Below are entries. Give back exactly the lines from the one containing "Click the dark blue bottom of colorbar" through the one containing "Click into the Enter Search Criteria field", inclusive, without the pictures.
MATERIAL FOR THE TASK: Begin
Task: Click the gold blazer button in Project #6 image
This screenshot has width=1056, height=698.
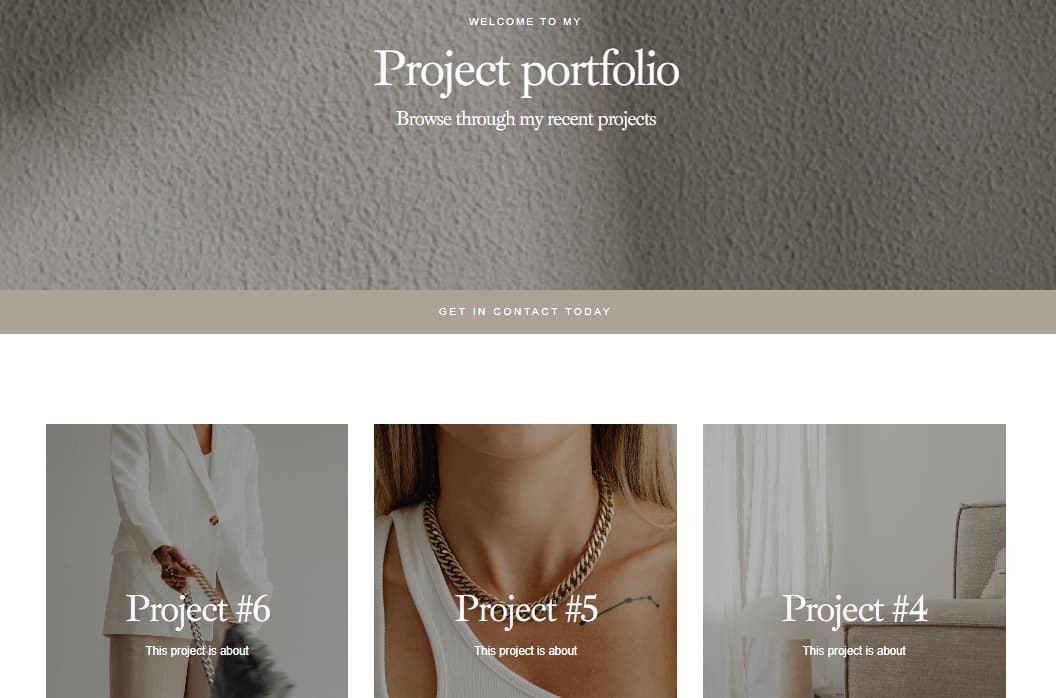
MATERIAL FOR THE TASK: End
MATERIAL FOR THE TASK: Begin
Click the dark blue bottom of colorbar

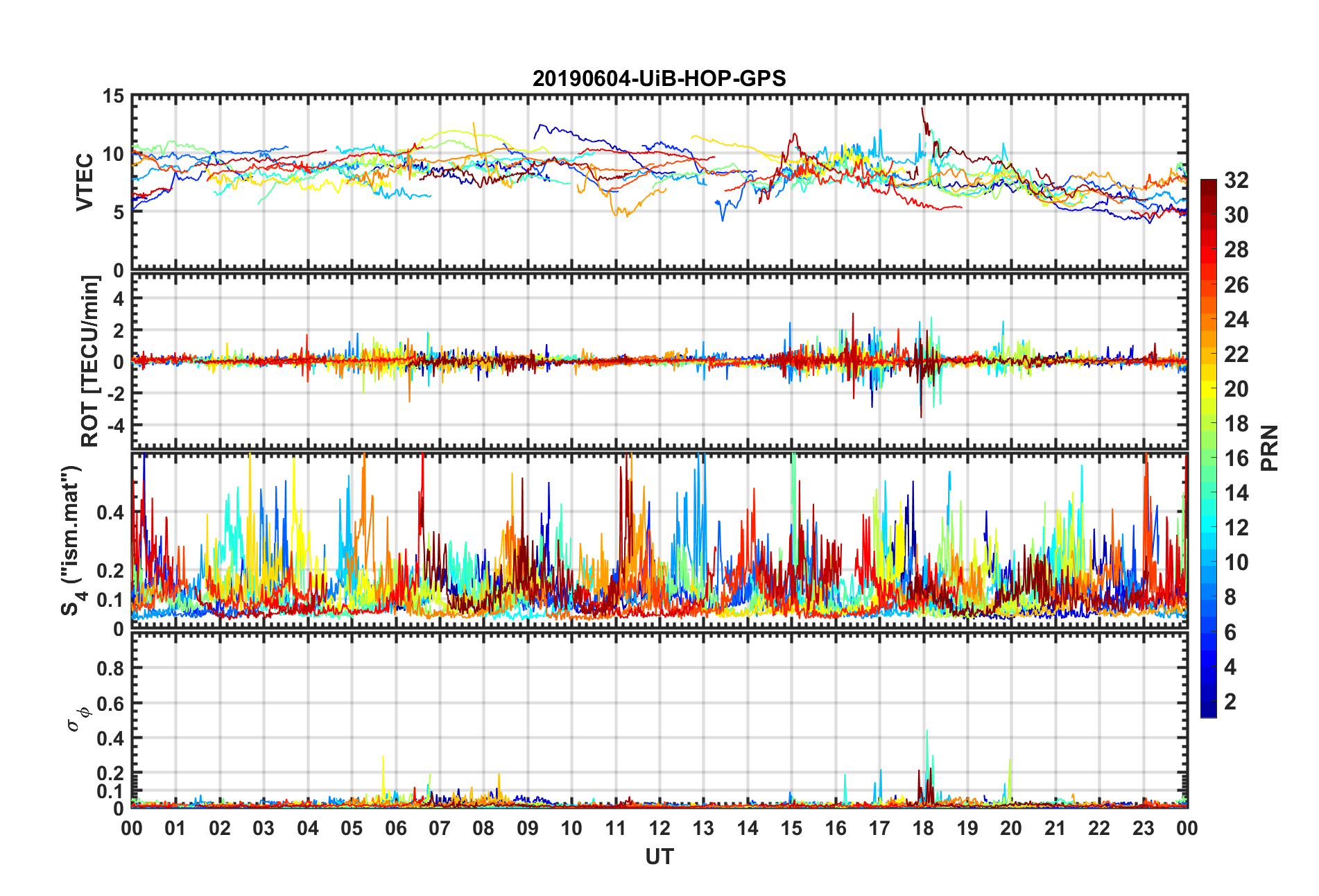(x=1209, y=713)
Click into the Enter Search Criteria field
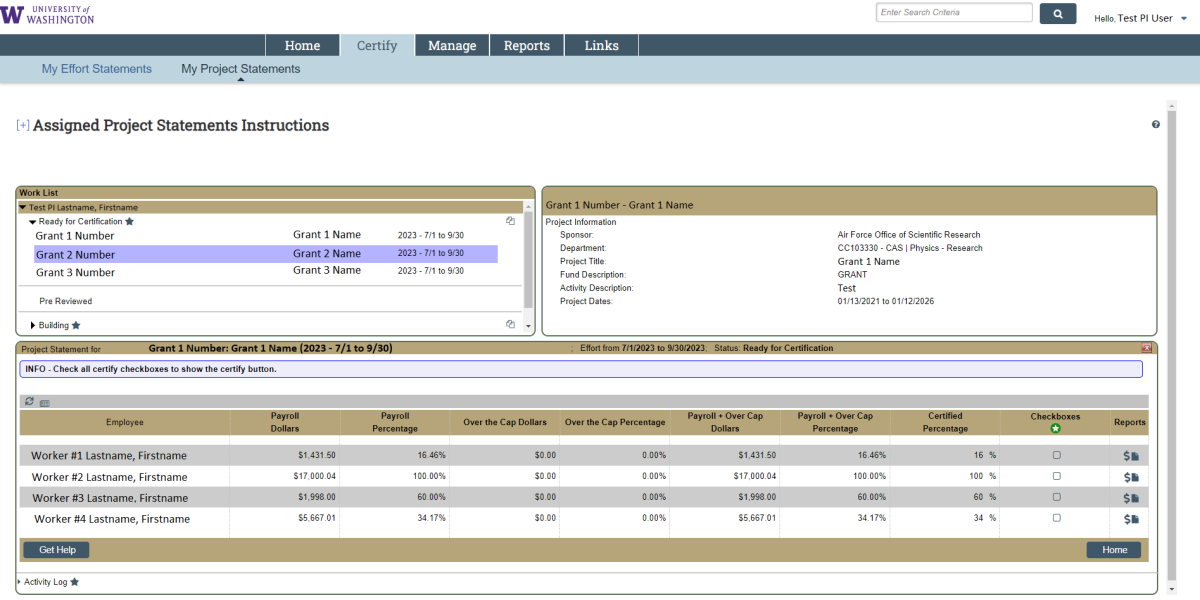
MATERIAL FOR THE TASK: End
**SOLUTION FOR THIS EXERCISE**.
Click the dark blue bottom of colorbar

(x=1209, y=713)
Click into the Enter Search Criteria field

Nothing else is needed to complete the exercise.